Shuffle practice

2026-01-05

I'm not good at shuffling a deck of playing cards, and wanted to practice the riffle shuffle. There's a result that it takes 7 riffles to randomize a deck (wikipedia, youtube). To see the full effect of a shuffle, we need to know the order of cards in a deck before and after. I have some tools to annotate a deck and inspect shuffles in the shuffle_practice repo. The repo has example data which I will refer to in this post.

Deck image

I started with capturing an image of all 52 cards in a deck. I laid them out on the floor against a dark background to make further image processing tasks easier.

20251008_01

These are some conventions I used for ordering a deck.

card_order

I only performed riffles, and captured a deck image after every single riffle. In the example sequence included with the repo, there are 8 images of decks, for a total of 7 riffles between the first and last deck. The image above is of the first deck, before any shuffles.

Segmentation

The next task was to segment a deck image into individual cards. I used segment-anything for this purpose. I worked on a cpu-only machine, so I used the smallest model along with a scaled-down image. The model segmented cards very well, but could also generate spurious segments.

all_masks

I got rid of unwanted segments with some simple filtering (such as expected card area and aspect ratio). This worked because I used a fixed set of playing cards, and tried to capture consistent deck images. I often captured a couple of images of the same deck, and chose one on which segmentation worked.

segmentation

Classification

Once I had card segments, I used open_clip for labeling the cards. Based on some evaluation (see the final deck accuracy column in the linked csv), the (SigLIP, webli) models stood out as having very good performance, without any prompt engineering. Perhaps the webli dataset includes playing cards, but I didn't confirm.

Predictions were correct for cards that were clearly visible, such as the 3h card shown below. I took deck images on a phone, and cards near the edges were consistently blurry. The SigLIP model I used often did well labeling even these, such as the 6h card.

classification_examples

I used the classification output as a seed to manually annotate the decks. Classification was pretty good (average accuracy 97% on the 8 example images) which simplified this step.

Permutation stats

With the annotation files in place, I could get an informal picture of shuffle quality. My example sequence of shuffles was far from perfect.

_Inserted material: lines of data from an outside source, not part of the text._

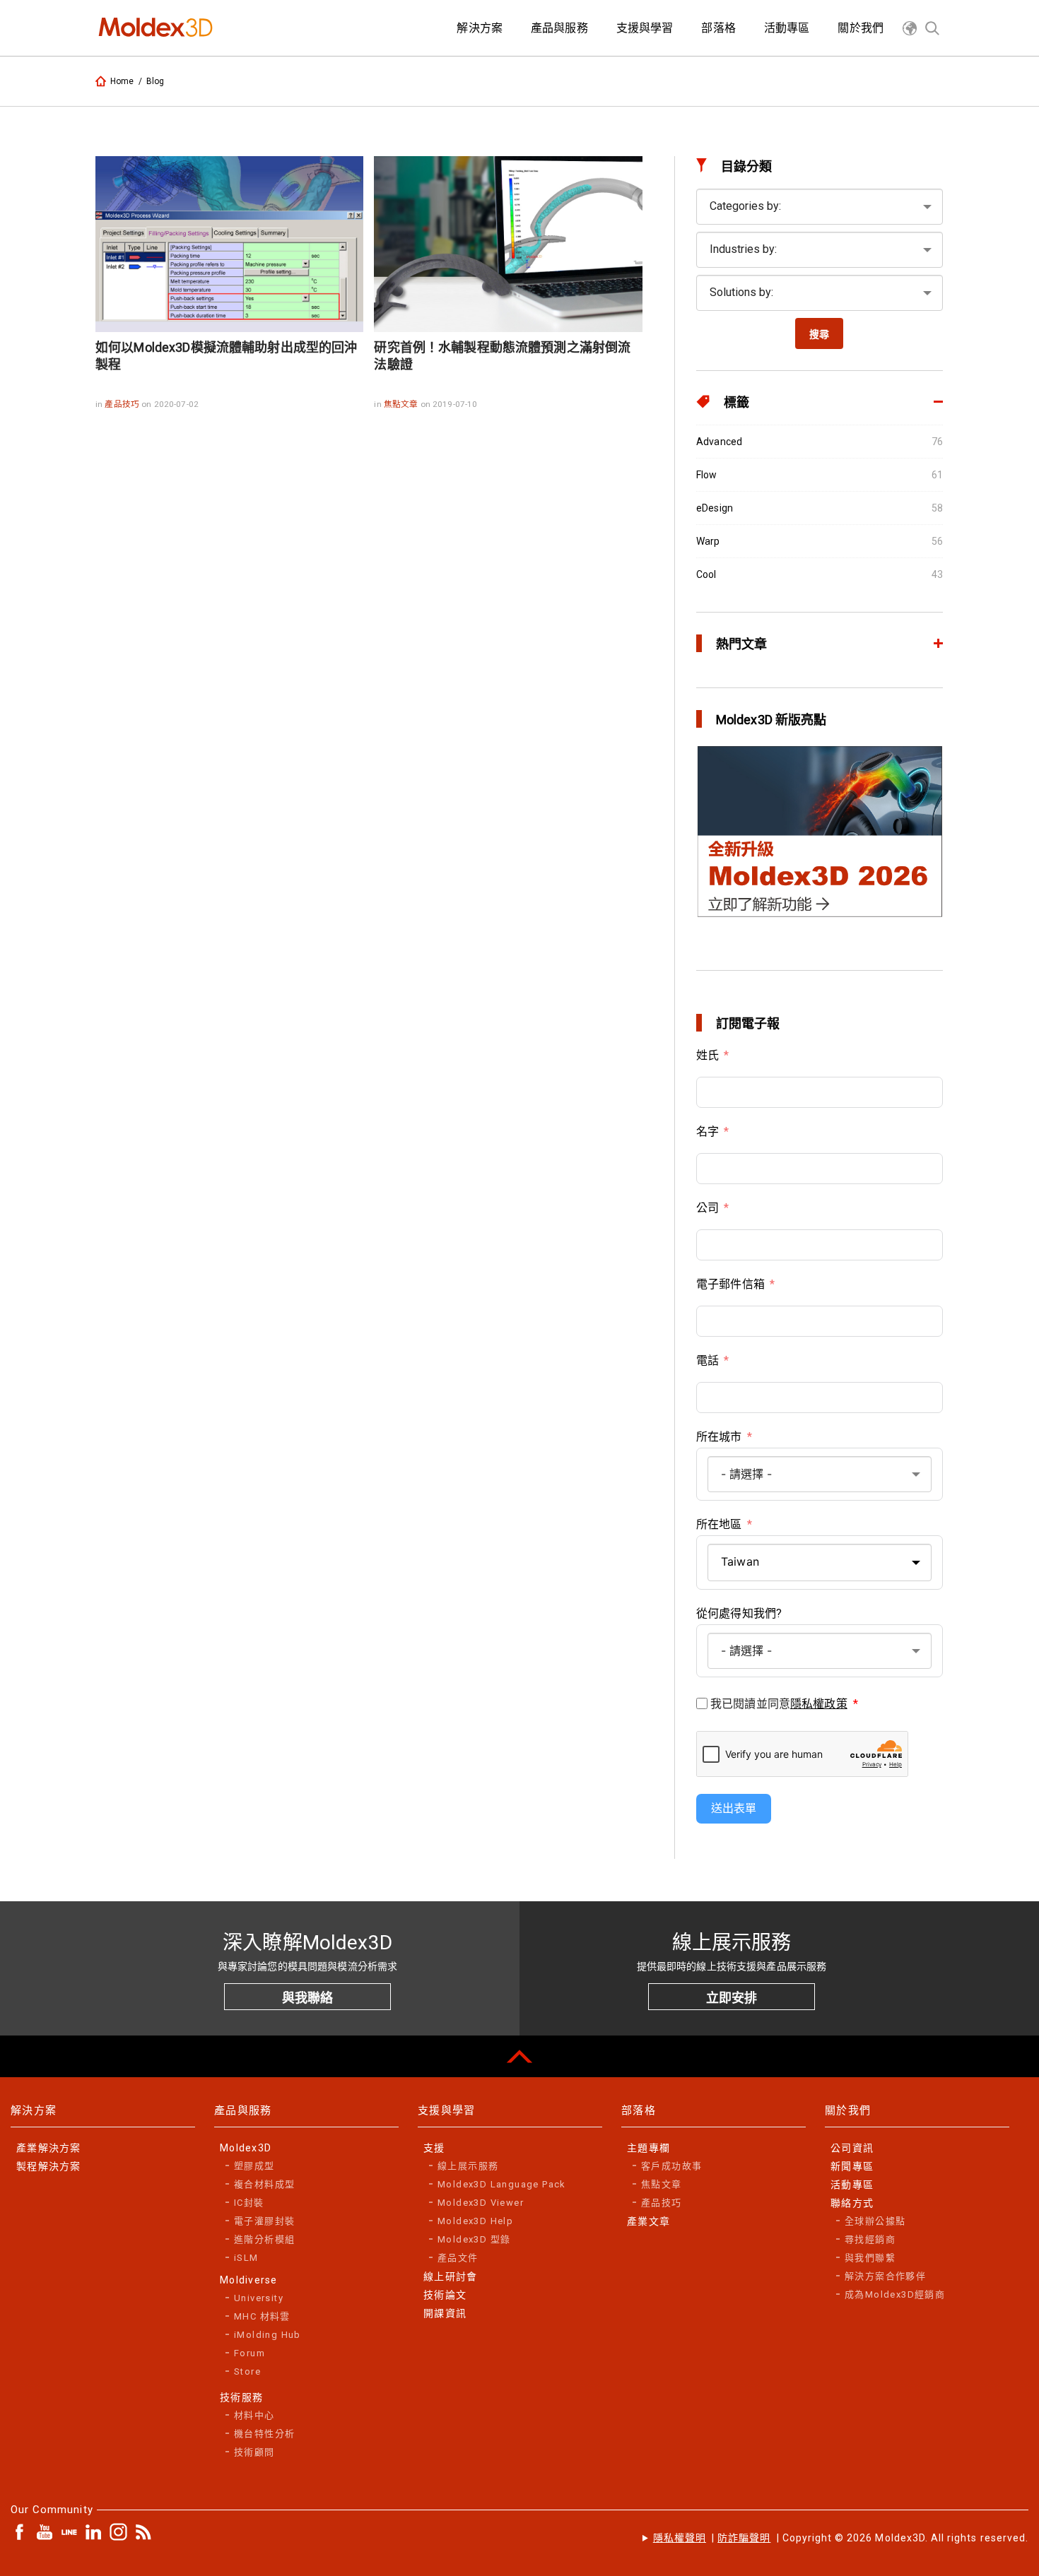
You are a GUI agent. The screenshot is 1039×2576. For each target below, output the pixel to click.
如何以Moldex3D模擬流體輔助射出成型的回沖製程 (226, 356)
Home (122, 81)
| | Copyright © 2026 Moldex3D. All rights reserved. (840, 2537)
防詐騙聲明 (743, 2537)
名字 (707, 1131)
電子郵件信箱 (730, 1284)
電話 (707, 1360)
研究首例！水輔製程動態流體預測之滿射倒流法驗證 (502, 356)
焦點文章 (402, 404)
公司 (707, 1208)
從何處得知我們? (739, 1613)
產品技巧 (123, 404)
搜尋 (819, 334)
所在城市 (719, 1436)
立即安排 (731, 1997)
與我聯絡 (307, 1997)
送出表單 (733, 1808)
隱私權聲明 (679, 2537)
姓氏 (707, 1055)
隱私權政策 (818, 1704)
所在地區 (719, 1524)
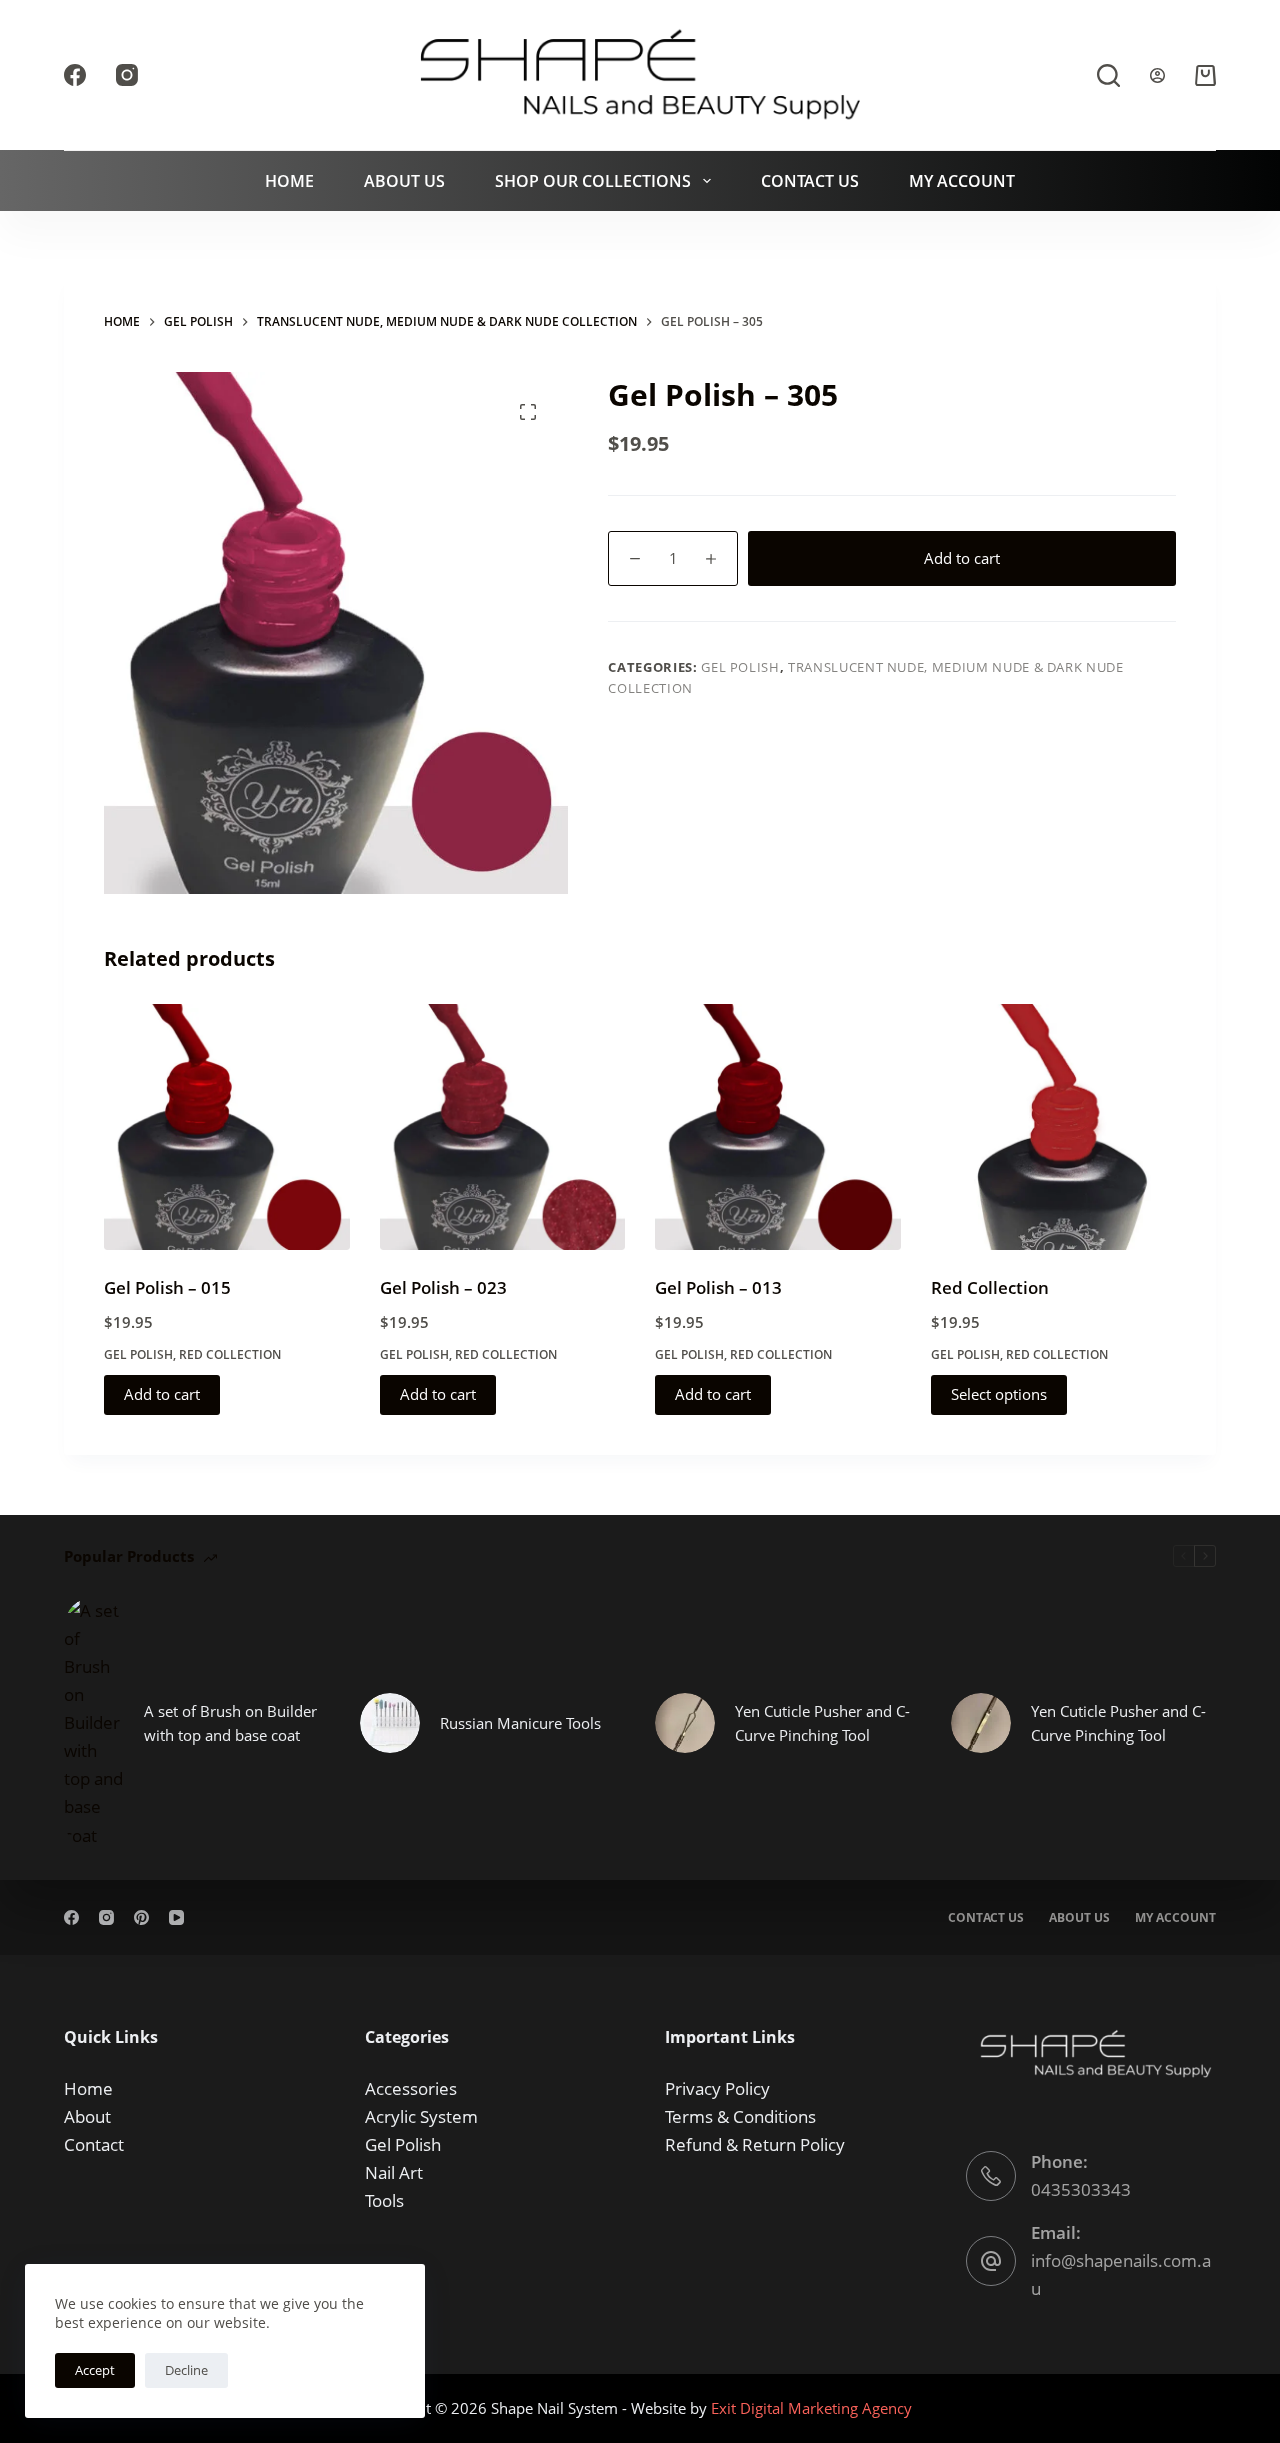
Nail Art (394, 2172)
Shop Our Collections (593, 181)
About (87, 2116)
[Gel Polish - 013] (778, 1127)
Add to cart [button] (162, 1394)
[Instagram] (127, 75)
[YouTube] (176, 1917)
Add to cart (962, 558)
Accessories (411, 2088)
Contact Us (810, 181)
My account (1175, 1918)
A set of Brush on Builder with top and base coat (230, 1723)
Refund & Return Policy (755, 2144)
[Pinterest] (141, 1917)
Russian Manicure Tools (520, 1723)
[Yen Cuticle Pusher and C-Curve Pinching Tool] (685, 1723)
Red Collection (230, 1354)
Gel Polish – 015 (167, 1287)
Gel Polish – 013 (718, 1287)
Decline (186, 2370)
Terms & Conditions (740, 2116)
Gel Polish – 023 (443, 1287)
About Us (404, 181)
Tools (384, 2200)
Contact (94, 2144)
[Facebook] (75, 75)
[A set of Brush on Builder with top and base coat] (94, 1723)
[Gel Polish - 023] (503, 1127)
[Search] (1108, 75)
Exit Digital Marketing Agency (813, 2408)
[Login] (1157, 75)
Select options (999, 1394)
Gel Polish (740, 667)
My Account (962, 181)
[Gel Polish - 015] (227, 1127)
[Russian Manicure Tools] (390, 1723)
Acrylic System (421, 2116)
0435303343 (1081, 2189)
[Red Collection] (1054, 1127)
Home (289, 181)
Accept (95, 2370)
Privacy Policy (717, 2088)
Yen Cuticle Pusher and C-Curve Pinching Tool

I found looking at permutation matrices to be helpful. A permutation matrix is a matrix of zeros and ones that maps a source sequence to a permutation. In all the matrices shown, the source was the starting deck (20251008_01). The three images below are the permutation matrix after 1, 2, and 3 riffles. In other words, they map deck 1 to 2, 3, and 4.

permutation_matrix_progression

Shuffle 6, between decks 6 and 7, was so bad that it isn't even a riffle. I tried to follow the riffle with a bridge, but fumbled, and undid most of the riffle. Perhaps my sequence of 7 riffles is effectively only 6.

bad_shuffle

The overall permutation matrix, between decks 1 and 8, looks pretty scattered, although a diagonal bias possibly still remains.

permutation_matrix_overall

In a permuted sequence, a pair of elements is inverted if their order is flipped, relative to the source sequence. For a deck of 52 cards, the expected number of inversions for a uniform random permutation is 52 * 51 / 4 = 663. The number of inversions in my sequence of shuffles (relative to the starting deck) is below.

281, 452, 583, 618, 696, 740, 714

I don't have anything as principled as confidence intervals, but 714 seems far enough from 663 to suggest that my riffle shuffle needed more practice.

Conclusion

At the start of the project, I thought I would learn about random permutation statistics. Instead, I spent time working with zero-shot models for segmentation and classification, which to their credit worked very well.

The limiting factor for more statistics was data collection effort. In the final state of my code and workflow, it took me more than a couple of hours to capture, annotate, and inspect a sequence of 7 riffles, or 8 decks. I didn't have enough data instances to look into questions like the following.

I concluded this project once it became more fun, and practice, to shuffle in service of an actual game of cards.